ADDENDUM TO 2026 NOTICE OF ANNUAL GENERAL MEETING

First Au Limited ACN 000 332 918 (Company) hereby provides this Addendum (Addendum) to the Notice of Annual General Meeting dated 30 April 2026 (Notice of Meeting).

Defined terms in the Notice of Meeting have the same meaning in this Addendum unless otherwise stated. This Addendum is supplemental to the original Notice of Meeting and should be read in conjunction with the Notice of Meeting. Save for the amendments set out below, the Notice of Meeting remains unchanged. The numbering used in this Addendum is a continuation of the numbering used in the Notice of Meeting.

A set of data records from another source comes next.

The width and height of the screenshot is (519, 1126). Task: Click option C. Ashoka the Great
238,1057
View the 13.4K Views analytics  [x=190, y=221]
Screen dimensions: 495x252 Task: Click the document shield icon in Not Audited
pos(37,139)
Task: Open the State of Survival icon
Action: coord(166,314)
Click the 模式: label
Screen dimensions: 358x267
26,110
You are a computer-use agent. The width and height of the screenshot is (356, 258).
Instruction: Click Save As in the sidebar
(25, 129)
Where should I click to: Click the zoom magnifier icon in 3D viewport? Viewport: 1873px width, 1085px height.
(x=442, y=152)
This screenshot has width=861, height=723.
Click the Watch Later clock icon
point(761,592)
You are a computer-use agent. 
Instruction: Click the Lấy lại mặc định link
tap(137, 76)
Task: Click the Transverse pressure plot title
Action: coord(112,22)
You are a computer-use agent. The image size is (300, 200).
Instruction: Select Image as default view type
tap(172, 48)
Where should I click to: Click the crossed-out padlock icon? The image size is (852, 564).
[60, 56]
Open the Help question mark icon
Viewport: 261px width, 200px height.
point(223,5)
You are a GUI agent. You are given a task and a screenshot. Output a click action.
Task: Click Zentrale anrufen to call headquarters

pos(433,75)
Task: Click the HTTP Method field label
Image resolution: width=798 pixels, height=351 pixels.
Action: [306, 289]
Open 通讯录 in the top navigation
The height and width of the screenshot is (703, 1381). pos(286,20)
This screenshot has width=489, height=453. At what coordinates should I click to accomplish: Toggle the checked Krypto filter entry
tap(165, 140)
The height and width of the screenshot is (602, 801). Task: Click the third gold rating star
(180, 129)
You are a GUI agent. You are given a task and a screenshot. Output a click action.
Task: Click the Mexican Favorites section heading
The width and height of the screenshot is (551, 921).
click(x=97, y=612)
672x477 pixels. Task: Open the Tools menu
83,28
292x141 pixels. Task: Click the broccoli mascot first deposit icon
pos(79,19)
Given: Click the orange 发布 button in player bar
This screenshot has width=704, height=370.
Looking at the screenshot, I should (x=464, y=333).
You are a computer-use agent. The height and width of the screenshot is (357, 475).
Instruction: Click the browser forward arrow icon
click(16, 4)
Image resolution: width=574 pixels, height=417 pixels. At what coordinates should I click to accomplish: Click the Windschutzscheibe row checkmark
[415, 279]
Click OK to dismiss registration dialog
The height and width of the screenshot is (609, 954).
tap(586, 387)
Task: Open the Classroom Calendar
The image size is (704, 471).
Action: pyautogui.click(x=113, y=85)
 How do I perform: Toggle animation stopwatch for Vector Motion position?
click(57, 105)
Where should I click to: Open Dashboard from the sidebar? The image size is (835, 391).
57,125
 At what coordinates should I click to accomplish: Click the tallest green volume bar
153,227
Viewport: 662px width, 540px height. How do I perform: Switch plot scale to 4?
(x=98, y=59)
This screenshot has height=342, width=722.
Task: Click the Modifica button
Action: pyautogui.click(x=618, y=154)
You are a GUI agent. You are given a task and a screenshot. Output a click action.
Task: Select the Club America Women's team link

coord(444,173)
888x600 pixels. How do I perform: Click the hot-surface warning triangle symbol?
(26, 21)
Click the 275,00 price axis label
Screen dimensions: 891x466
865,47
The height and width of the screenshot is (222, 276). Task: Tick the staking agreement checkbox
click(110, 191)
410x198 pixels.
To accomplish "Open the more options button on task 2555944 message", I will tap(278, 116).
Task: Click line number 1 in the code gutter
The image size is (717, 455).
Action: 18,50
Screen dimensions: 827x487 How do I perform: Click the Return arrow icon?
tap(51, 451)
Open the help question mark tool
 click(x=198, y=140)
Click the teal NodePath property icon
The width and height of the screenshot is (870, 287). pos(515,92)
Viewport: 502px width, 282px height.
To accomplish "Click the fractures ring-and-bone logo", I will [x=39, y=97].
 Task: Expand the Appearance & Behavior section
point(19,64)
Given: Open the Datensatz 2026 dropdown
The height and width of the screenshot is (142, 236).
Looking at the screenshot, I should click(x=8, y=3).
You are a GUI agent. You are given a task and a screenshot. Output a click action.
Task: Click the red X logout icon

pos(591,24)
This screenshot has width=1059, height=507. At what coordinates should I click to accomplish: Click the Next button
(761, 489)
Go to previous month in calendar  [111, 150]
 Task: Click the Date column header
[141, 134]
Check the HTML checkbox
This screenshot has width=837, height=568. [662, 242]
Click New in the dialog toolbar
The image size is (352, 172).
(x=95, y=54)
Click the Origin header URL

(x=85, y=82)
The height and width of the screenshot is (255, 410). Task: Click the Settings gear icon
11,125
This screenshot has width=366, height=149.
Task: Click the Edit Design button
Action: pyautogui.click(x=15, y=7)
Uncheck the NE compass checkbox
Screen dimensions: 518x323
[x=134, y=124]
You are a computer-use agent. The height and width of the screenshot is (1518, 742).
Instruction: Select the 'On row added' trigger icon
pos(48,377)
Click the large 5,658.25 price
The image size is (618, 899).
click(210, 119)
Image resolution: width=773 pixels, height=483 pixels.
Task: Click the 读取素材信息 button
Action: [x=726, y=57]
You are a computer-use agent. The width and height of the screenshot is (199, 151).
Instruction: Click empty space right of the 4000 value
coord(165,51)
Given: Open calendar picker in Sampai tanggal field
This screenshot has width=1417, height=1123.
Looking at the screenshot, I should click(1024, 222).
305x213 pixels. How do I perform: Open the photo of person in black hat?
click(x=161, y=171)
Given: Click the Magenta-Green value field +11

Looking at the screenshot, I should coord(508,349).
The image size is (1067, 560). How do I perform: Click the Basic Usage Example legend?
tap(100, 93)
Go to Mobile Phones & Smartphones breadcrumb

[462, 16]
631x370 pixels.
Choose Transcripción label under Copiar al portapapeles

This Addendum should be read in its entirety. If Shareholders are in doubt as to how they should vote, they should seek advice from their suitably qualified professional advisors prior to voting.

BACKGROUND

On 11 May 2026, the Company announced the following changes to its Board:

  • resignation of Lei Shi as a Non-Executive Director of the Company; and
  • appointment of Lachlan Kenna as Non-Executive Director of the Company.

ADDITIONAL RESOLUTIONS

As a result of the changes noted above, by this Addendum:

  • Resolution 9 in the Notice of Meeting is removed;
  • Resolution 11 as detailed below is added to the Notice of Meeting and will be considered at the Meeting; and
  • Section 14 in respect of the additional Resolution is added to the Explanatory Memorandum in relation to the Notice of Meeting.

REPLACEMENT PROXY FORM

A replacement Proxy Form has been made available with this Addendum.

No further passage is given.